▶ _EXCERPTED TEXT_
···
North American esports organisation FaZe Clan has announced a net loss of $14.04m (~£11.2m) for the first quarter of 2023, ending March 31st.
This is an increase over the organisation’s $9.54m (~£7.61m) net loss recorded during the same period last year. On top of an increase in loss, FaZe Clan also reported that revenues and gross profit had also decreased in Q1.
For Q1 2023, FaZe Clan’s revenues totalled $12.55m (~£10m), a decrease of approximately 20% from last year’s amount ($15.8m). Due to the cost of revenues largely staying the same across both quarters, this resulted in the company garnering a gross profit of $469,000 (~£374,000).
Brand sponsorships remain the organisation’s largest sum of income, generating $6.26m in Q1 2023. This is followed by ‘content’ revenue, which amasses just over $3m. In Q1 2023, FaZe Clan’s esports revenue was $2.84m (~£2.26m), which is the only revenue subsection that increased from Q1 2022 ($2.42m).
In the SEC Filing, FaZe Clan noted a variety of key factors that will affect the organisation’s current and future financial results. This includes making sure the organisation navigates the evolving digital economy, holds on to and recruits talent, and retains market share within the ecosystem.
···
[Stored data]
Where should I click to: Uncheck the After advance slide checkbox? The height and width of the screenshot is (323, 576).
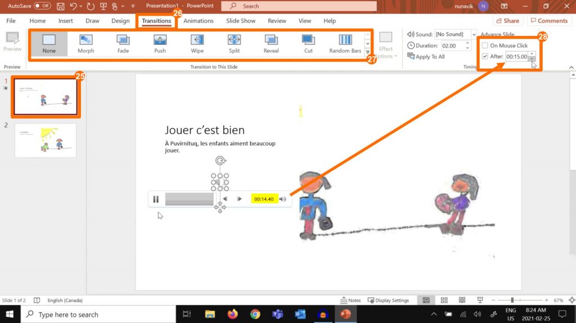485,56
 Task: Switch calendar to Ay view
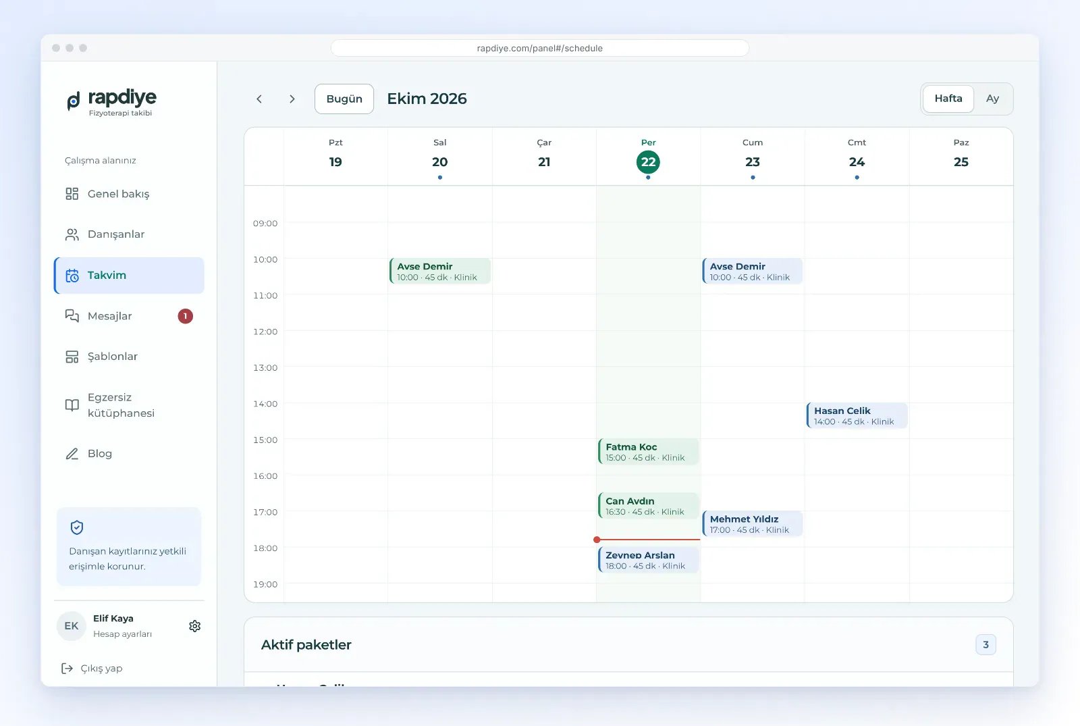[x=992, y=99]
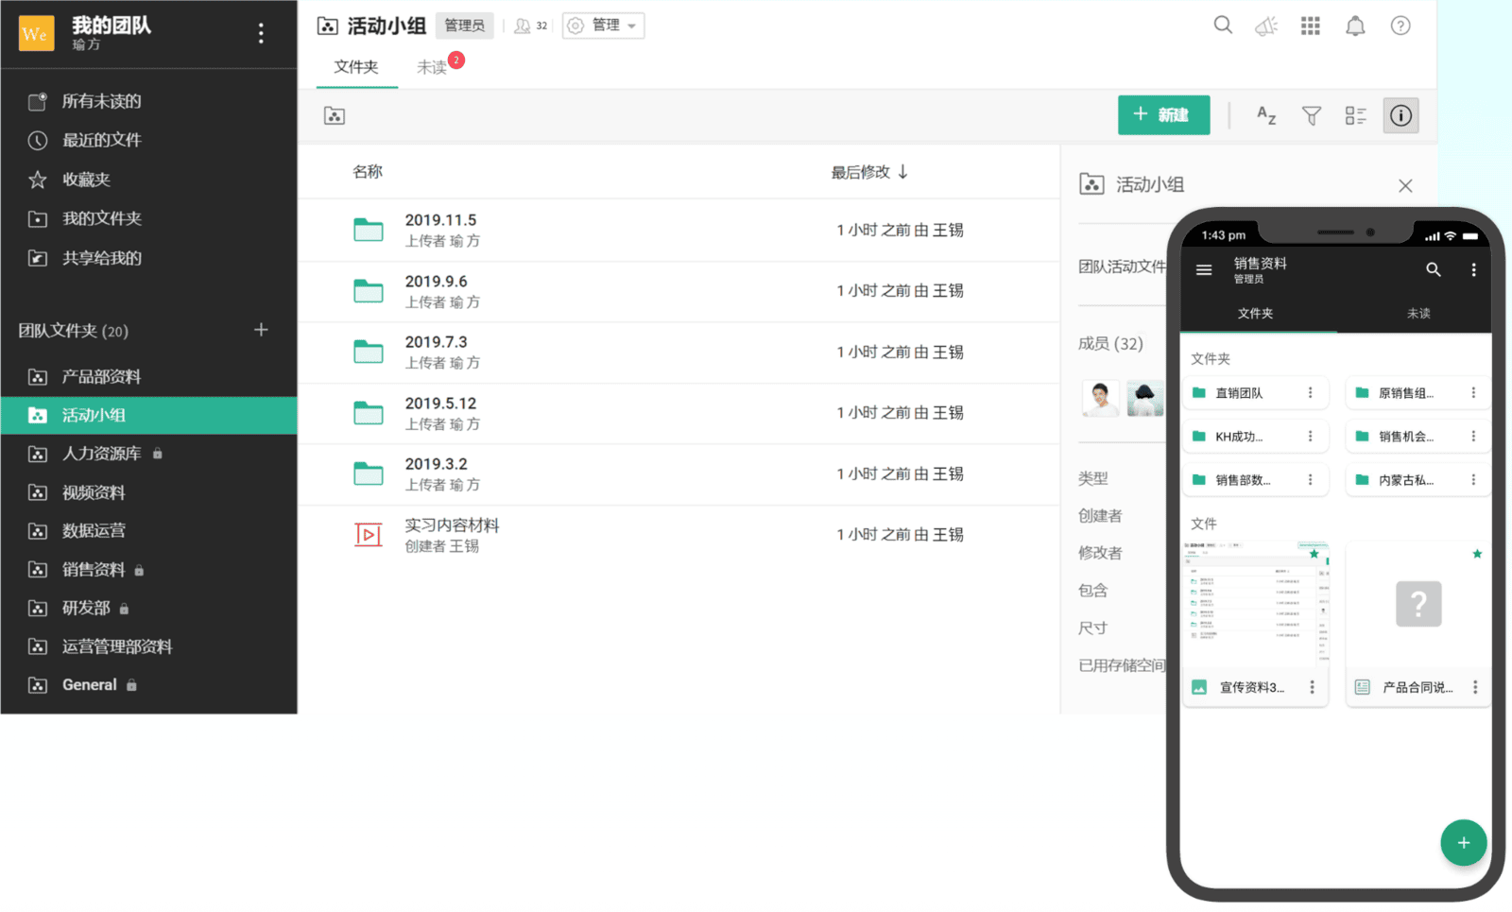Open the 管理 dropdown
The image size is (1512, 912).
click(x=604, y=26)
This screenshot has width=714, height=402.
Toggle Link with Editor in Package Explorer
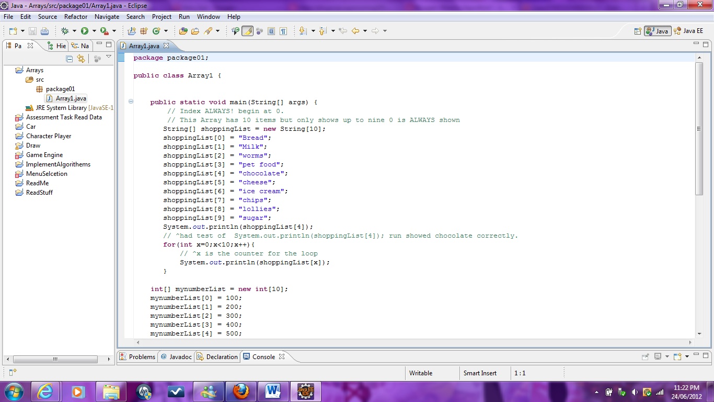click(81, 59)
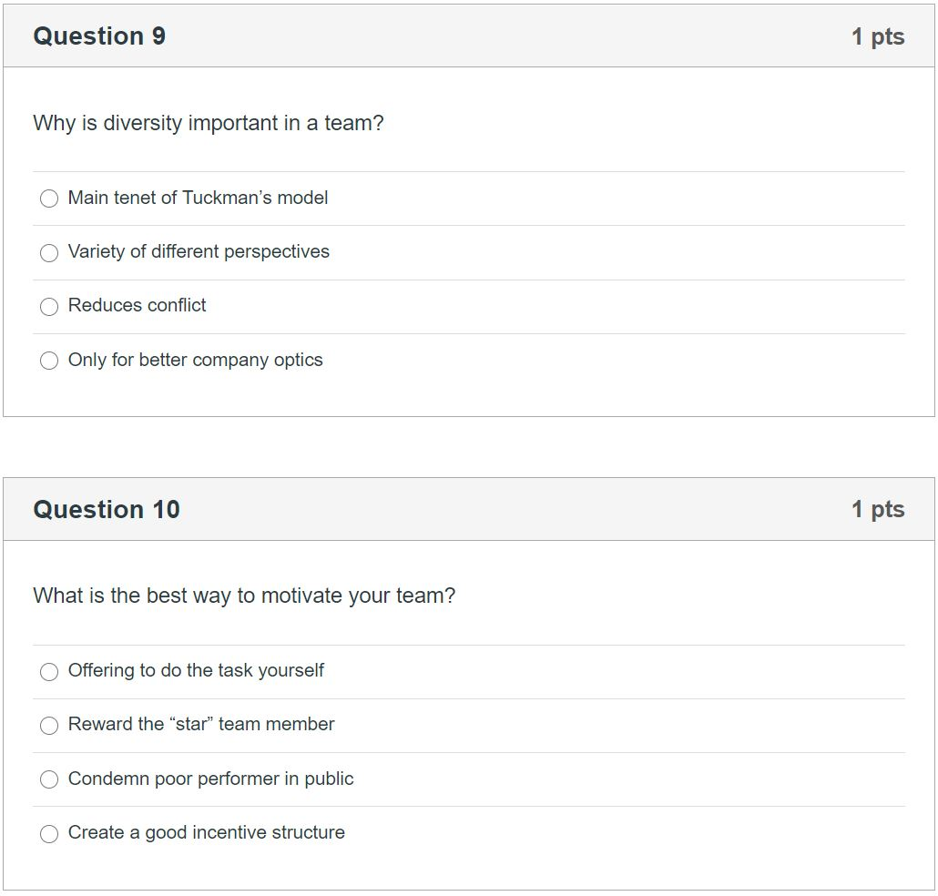Choose 'Create a good incentive structure'
Image resolution: width=938 pixels, height=896 pixels.
[48, 833]
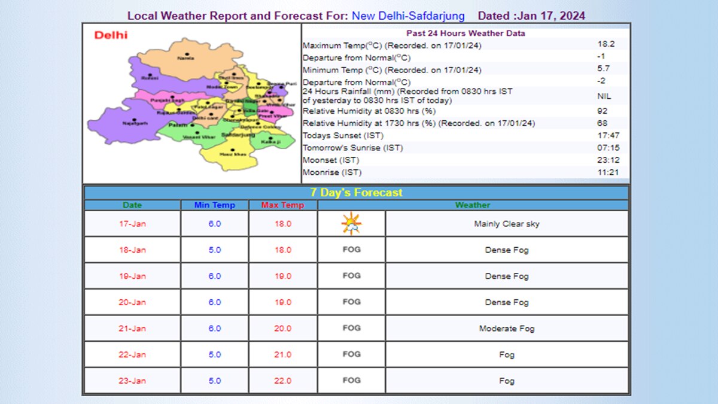
Task: Click the FOG icon for 20-Jan
Action: tap(351, 302)
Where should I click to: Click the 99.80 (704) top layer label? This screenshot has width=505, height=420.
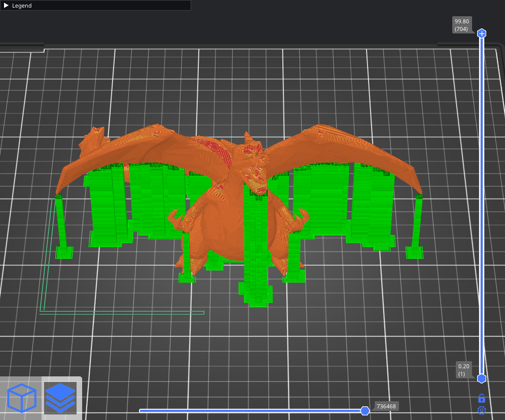(462, 25)
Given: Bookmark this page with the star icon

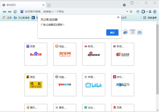Looking at the screenshot, I should click(131, 12).
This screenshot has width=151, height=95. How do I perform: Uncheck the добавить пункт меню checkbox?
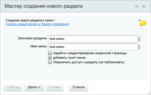click(x=50, y=57)
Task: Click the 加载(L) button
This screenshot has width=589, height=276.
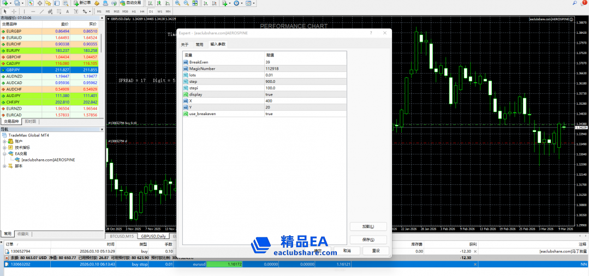Action: (367, 226)
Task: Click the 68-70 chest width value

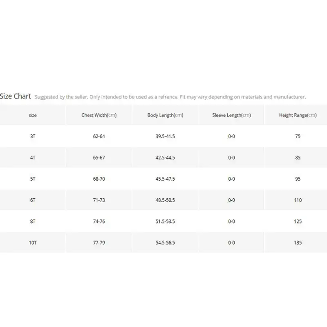Action: (x=99, y=179)
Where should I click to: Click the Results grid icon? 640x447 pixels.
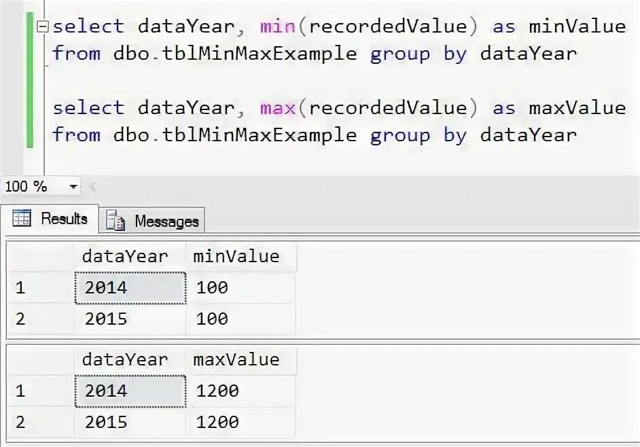point(22,218)
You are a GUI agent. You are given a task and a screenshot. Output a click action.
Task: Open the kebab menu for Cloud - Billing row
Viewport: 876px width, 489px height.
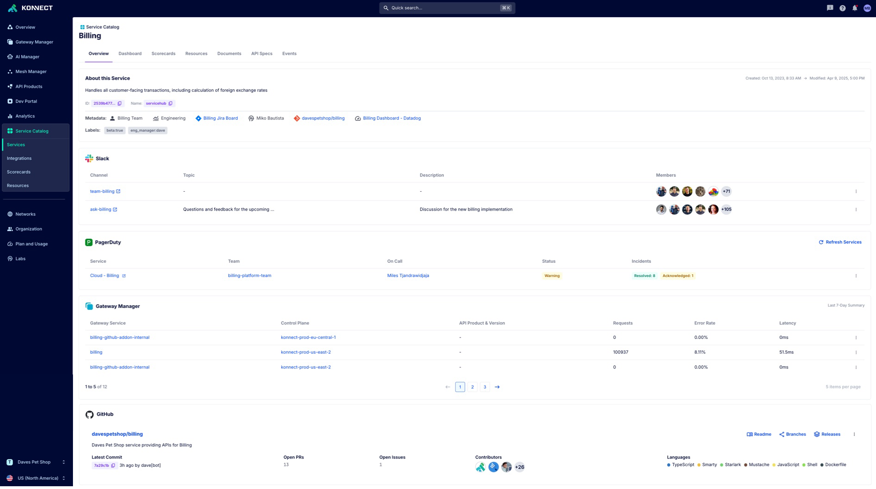[856, 276]
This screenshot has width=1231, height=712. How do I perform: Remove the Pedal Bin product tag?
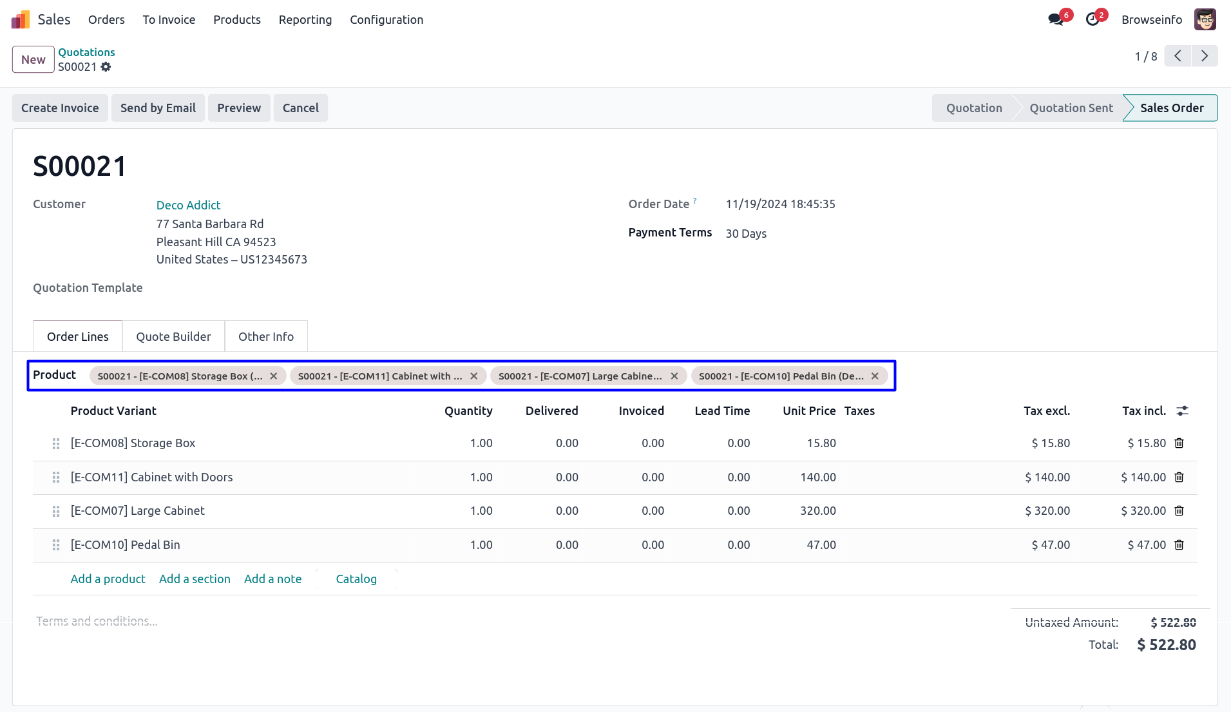(x=875, y=376)
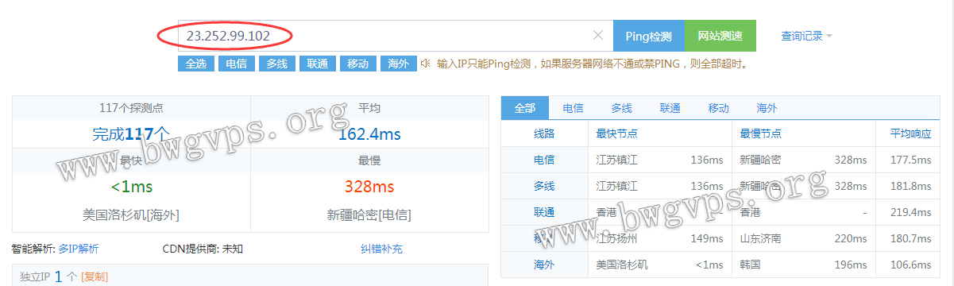Image resolution: width=954 pixels, height=286 pixels.
Task: Click the 复制 link beside 独立IP
Action: [x=95, y=276]
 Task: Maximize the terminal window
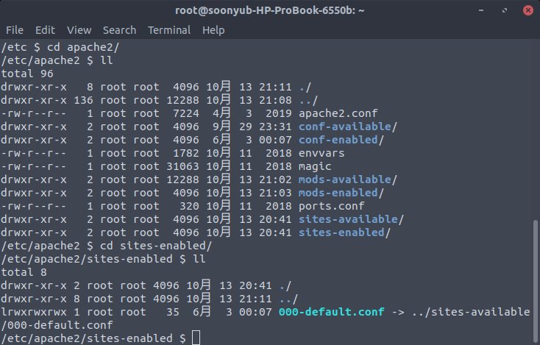[x=505, y=10]
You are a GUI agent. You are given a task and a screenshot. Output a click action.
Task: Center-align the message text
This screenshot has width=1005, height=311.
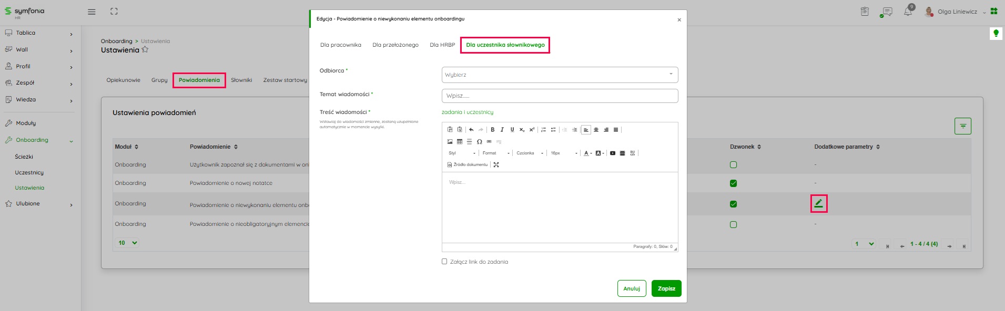[596, 130]
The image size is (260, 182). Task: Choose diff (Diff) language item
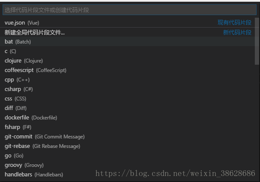(16, 108)
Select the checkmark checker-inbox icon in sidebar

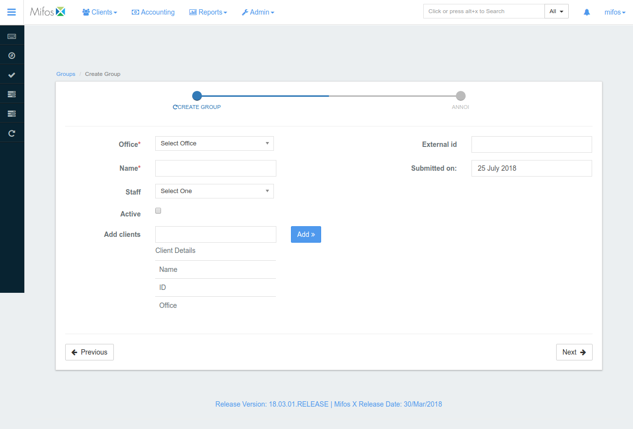point(12,74)
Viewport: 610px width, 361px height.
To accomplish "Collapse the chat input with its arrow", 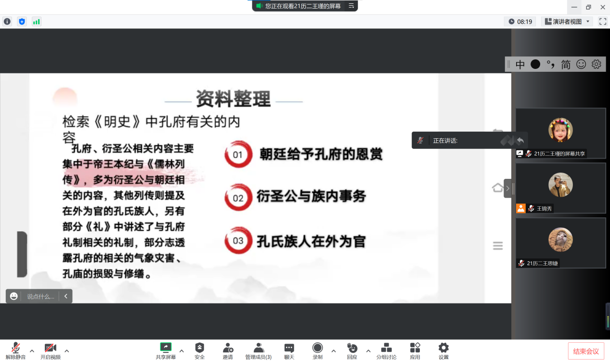I will click(66, 296).
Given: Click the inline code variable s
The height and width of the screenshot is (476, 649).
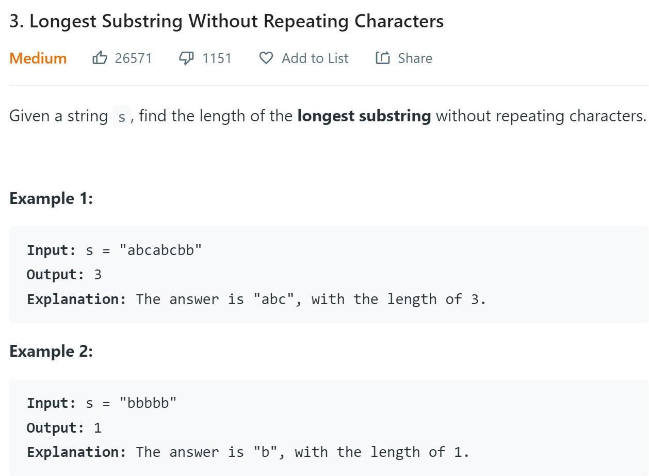Looking at the screenshot, I should [x=121, y=117].
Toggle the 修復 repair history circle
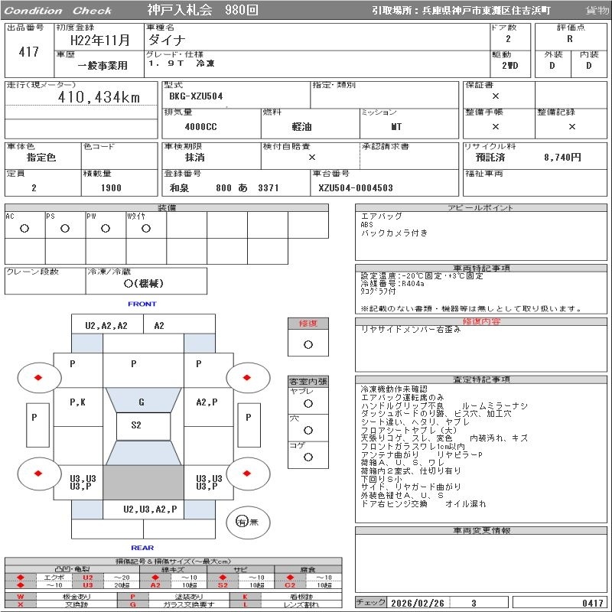Viewport: 612px width, 612px height. tap(308, 344)
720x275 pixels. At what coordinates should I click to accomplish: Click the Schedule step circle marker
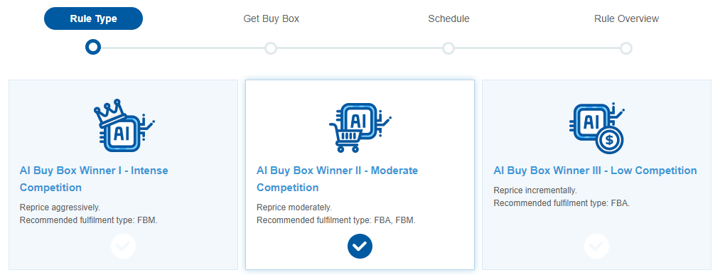[x=448, y=48]
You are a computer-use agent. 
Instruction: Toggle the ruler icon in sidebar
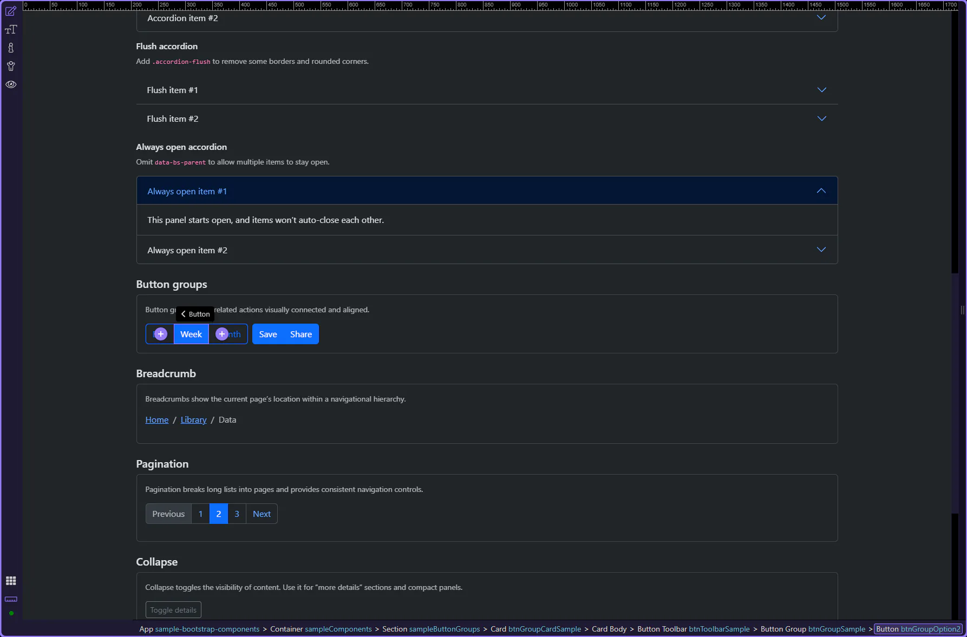click(x=11, y=599)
···
▶ _CHECK YOUR UNDERSTANDING_
[1] Transcribe the FaZe Clan article, everything from "In the SEC Filing, FaZe" down to "within the ecosystem.".
[2] Go on with the FaZe Clan article from where it stops.

▶ _RESPONSES_
[1]
In the SEC Filing, FaZe Clan noted a variety of key factors that will affect the organisation’s current and future financial results. This includes making sure the organisation navigates the evolving digital economy, holds on to and recruits talent, and retains market share within the ecosystem.

[2]
The after-effects of the COVID-19 pandemic as well as overall market and economic conditions were also attributed as limiting factors. The impact of these events, according to the FaZe Clan’s filing, may reduce the organisation’s ability to access capital, thus impacting its liquidity. However, FaZe Clan went on to state that it still has ‘sufficient resources’ to fund its operations for a further 12 months from the date of the financial results.
FaZe also detailed that the organisation had nine ‘significant sponsors’ — active deals worth over $500,000 — in Q1 2023, the same amount as last year.
In a press release, Lee Trink, FaZe Clan’s Chief Executive Officer, reiterated the company’s focus to drive brand sponsorships, enhance its network of talent and manage its costs.
“Despite the macro headwinds impacting our industry, we’re pursuing various opportunities in the US as well as internationally that we believe will deliver future growth and value creation,” Trink stated.